No-Risk Blood Test for Down Syndrome
Mother's Blood DNA Test IDs Down Syndrome With No Risk to Fetus
Oct. 6, 2008 -- An early-pregnancy blood test promises to tell women whether their fetus has Down syndrome without the need for risky, invasive procedures.
First- and second-trimester screening tests can detect pregnancies at high risk of Down syndrome. Many women opt to terminate such pregnancies.
But even if it never comes to having to make such a heart-rending decision, Down syndrome screening can be anguishing.
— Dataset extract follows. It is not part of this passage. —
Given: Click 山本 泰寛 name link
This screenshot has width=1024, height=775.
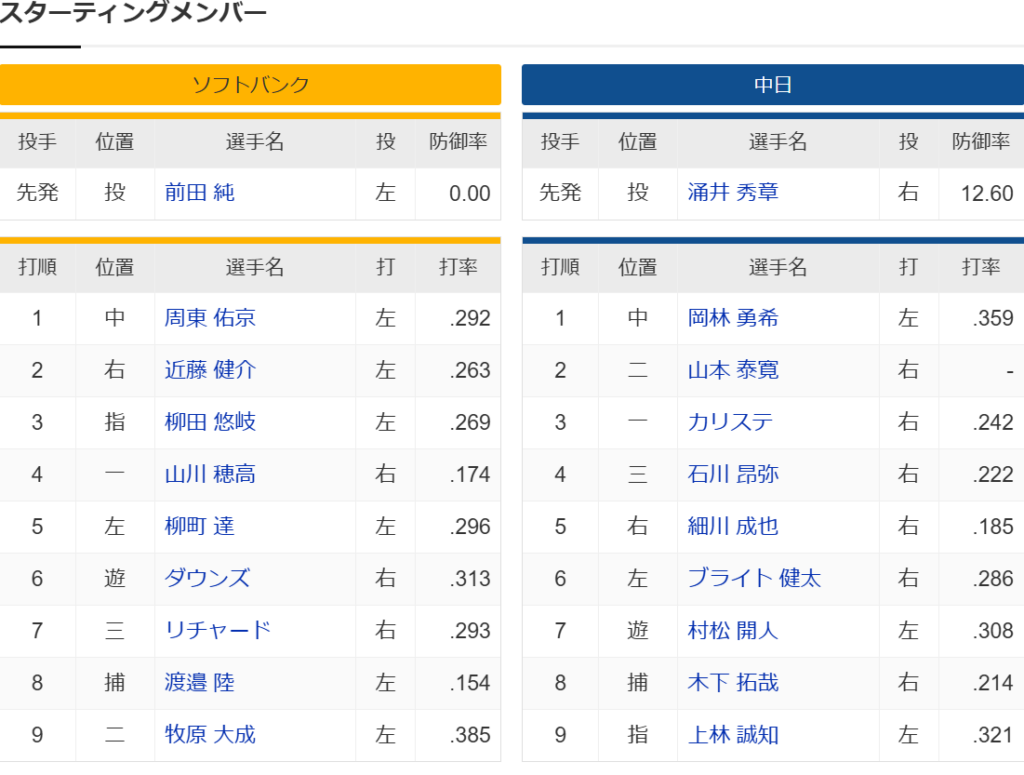Looking at the screenshot, I should pyautogui.click(x=733, y=370).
Noninvasive ultrasound and blood tests can tell women whether they need more invasive tests. These confirmatory tests mean inserting a needle into the womb to sample amniotic fluid (amniocentesis) or snipping off a small piece of the placenta for analysis (chorionic villus sampling or CVS).
The vast majority of the time, these tests go smoothly. But there's a real risk they can cause a miscarriage. Moreover, by the time all these tests confirm Down syndrome, the pregnancy is often 18 or 19 weeks along -- making the decision to terminate even more emotionally difficult.
No wonder the decision to undergo Down syndrome screening is fraught with anxiety. It certainly was an anxious time for Stanford University bioengineer Stephen Quake, PhD, and his family, when his wife underwent amniocentesis during her first pregnancy and CVS during her second.
"It was nerve-wracking for all of us, and I can only imagine how the fetus felt," Quake tells WebMD.
Safe Blood Test for Down Syndrome
Quake started looking for a better way to screen. He knew that a small amount of fetal DNA enters a pregnant woman's bloodstream. Researchers already were trying to separate that DNA from the mother's own DNA, but were having little luck.
That's when Quake had a brainstorm. Down syndrome is a genetic defect -- an extra copy of chromosome 21. Quake realized it isn't necessary to separate fetal DNA from maternal DNA. All he had to do was count the DNA that belonged to chromosome 21. Too much of this DNA signaled a fetus with an extra chromosome.
"We sequence millions of molecules from each blood sample and map the DNA back to the chromosome. And then we look to see if any chromosomes are over-represented," Quake says.